April 4, 2013 in Washington Voices

Gardens evicted over water safety

Community plots near wellheads told to move
By The Spokesman-Review
 

Two community gardens located on Spokane Water Department property will have to move by the end of the year.

The Hillyard Garden – also known as the Pump House Garden – located on East Hoffman Avenue and Crestline Street, and the East Central Community Garden, located on East Hartson Avenue, have both been asked to pull up roots and move.

The Washington State Department of Health inspects the water system in Spokane every five years, and it was during the most recent inspection that the gardens were evicted.

They have until Jan. 1 to find a new location.

“It doesn’t make a lot of sense because the Spokane Water Department approached us to have the garden here,” said Donna Fagan, chairwoman of the Hillyard Steering Committee. “And we got a grant from the Spokane Regional Health District to get started.”

The Hillyard Garden has been in place for three years, and it’s organic, Fagan added.

The East Central Community Garden is on its fifth season, and its inception was also partly funded by the Spokane Regional Health District via a grant from the Centers for Disease Control and Prevention.

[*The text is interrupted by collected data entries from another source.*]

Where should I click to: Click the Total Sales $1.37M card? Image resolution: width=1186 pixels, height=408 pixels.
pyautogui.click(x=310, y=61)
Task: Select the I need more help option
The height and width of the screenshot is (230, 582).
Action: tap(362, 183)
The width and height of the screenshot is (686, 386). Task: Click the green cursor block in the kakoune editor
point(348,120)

“Washington state law requires that the city has complete control over what is going on within 100 feet from the wellhead,” Dorothy Tibbetts, manager of the Eastern Drinking Water Operations office, said. “We were not consulted when the gardens were put in.”

The Drinking Water Operations office reports to the Washington state Department of Health.

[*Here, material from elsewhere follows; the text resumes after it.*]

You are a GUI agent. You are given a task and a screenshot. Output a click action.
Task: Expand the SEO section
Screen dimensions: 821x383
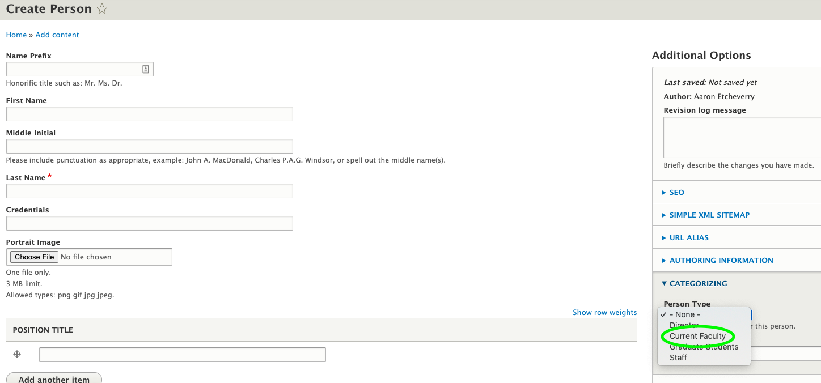[676, 192]
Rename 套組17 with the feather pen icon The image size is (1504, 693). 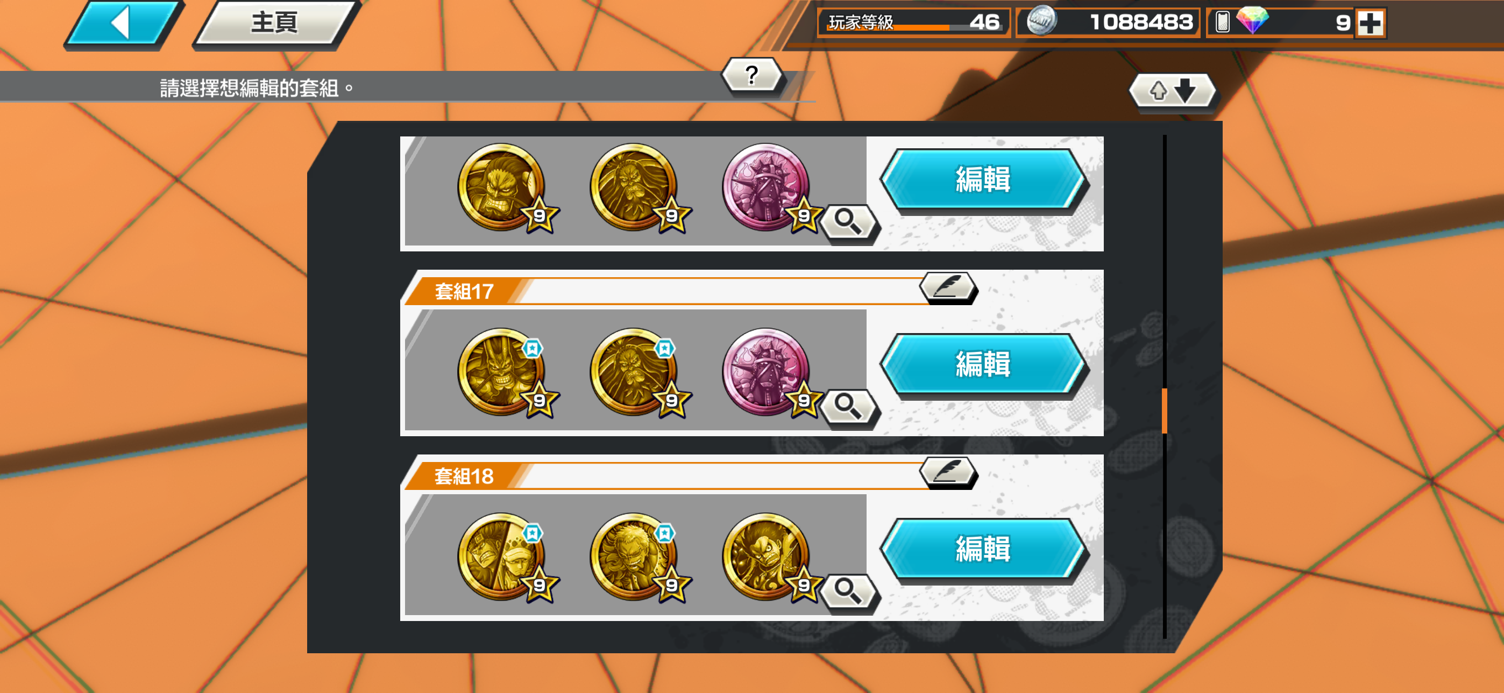coord(948,287)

Marlene Feist, spokeswoman for Spokane’s Water Department, said it’s true the state Health Department wasn’t contacted.

“In hindsight these locations perhaps weren’t the best,” Feist said. “We remain supportive of the community gardens, but in this case drinking water safety trumps the gardens.”

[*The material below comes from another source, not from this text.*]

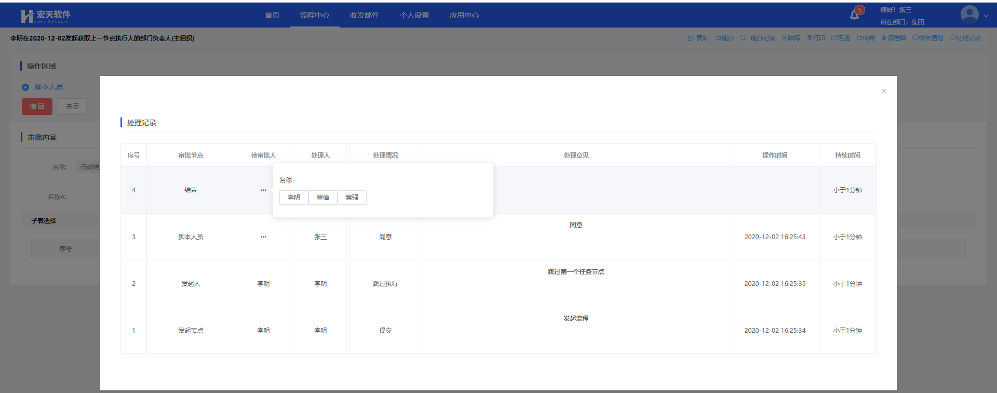
Task: Expand pending approvers ellipsis in row 4
Action: (x=263, y=190)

Feist said there is no way the city can claim to have complete control over the required 100-foot sanitary zone around a wellhead when there’s a garden there. Though community gardens are organic, it’s difficult to monitor exactly what is put on the soil.

“There are also security issues,” Feist said. “Ordinarily, nobody is hanging out around our wellheads, but when you have a garden there you don’t know who’s there.”

Fagan is unsure where the Hillyard Garden may move. She said she is investigating property at nearby Regal Elementary School, after a deal with Living Hope Church fell through because the garden couldn’t get a 10-year contract there.

Staff at East Central Community Center did not return calls about the East Central Community Garden.

Feist said the Water Department will help the gardens relocate.

“We will help them identify a new site and help them move,” Feist said. “And we will reimburse them for any capital improvements they’ve made.”